*** Opening Text for analysis ***

Tuesday, June 19, 2012

Half an MD

So much to say.

So many things have happened in what feels like such a short amount of time.

First, I am done with the basic sciences section of medical school. Translation- I've finished the first two years of medical school and completed the part of the US Medical Licensing Exam relevant to that material. I haven't gotten my score yet - and I probably wont tell anyone when I do :) But there's this huge sense of relief, a through-and-through, soul lifting, mood changing, life altering sense of having a monumental weight lifted from my shoulders and I can just come back to being myself and not some stressed out medical professional. The experience was interesting in multiple ways. One, it's amazing how much stress the human body and mind can tolerate. Alternatively, it's equally amazing what that level of stress can do to your body and mind. Next, I'm happy to know that I'm not a raving lunatic jumping down everyone's throat even when I'm stressed beyond belief. Hopefully, I can maintain that when I'm sleep deprived, also. Get ready to experience that! :)

*** Closing Text for analysis ***

### Work instructions
Resume the blog post about finishing the first two years of medical school, picking up right after its final sentence.

*** Opening Information supplied ***

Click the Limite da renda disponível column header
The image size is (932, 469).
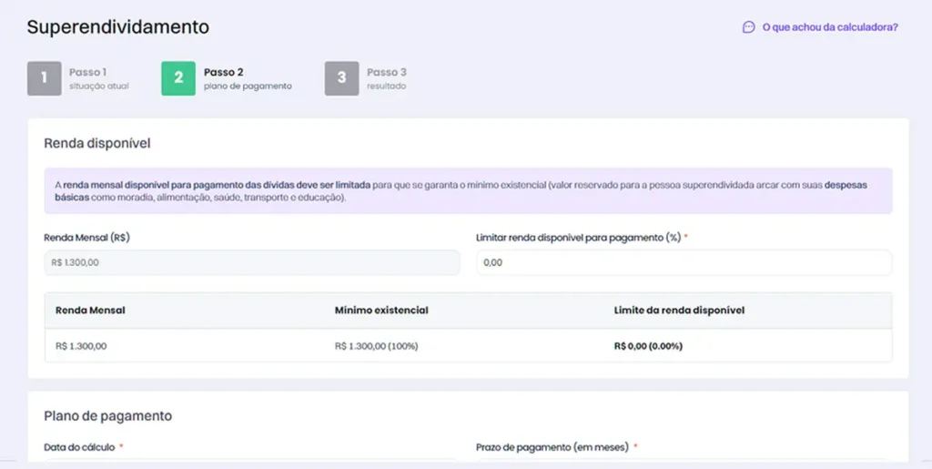click(679, 311)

*** Closing Information supplied ***

### Exercise response
Two, I'm moving away from Lubbock. TTUHSC splits it's medical school class up to surrounding West Texas communities- some go to Amarillo (like me), some go to Midland/Odessa, and the rest stay in Lubbock in an effort to provide medical professionals to the surrounding, underserved areas. Surprisingly (most of all to me), this is going to be a somewhat difficult transition despite the excitement of moving forward in my training. I've made some amazing friends here, both in and out of medical school. I've established strong professional connections through the County Medical Society and with the school administration via teaching for the Global Health Elective. I've found a church that I adore, which is very rare for me. I've come into myself a little and been able to admit some defeats and tear down some walls (HUGE for me). And while I'm excited about the opportunities I am being presented in Amarillo, I now have a little soft spot for Lubbock.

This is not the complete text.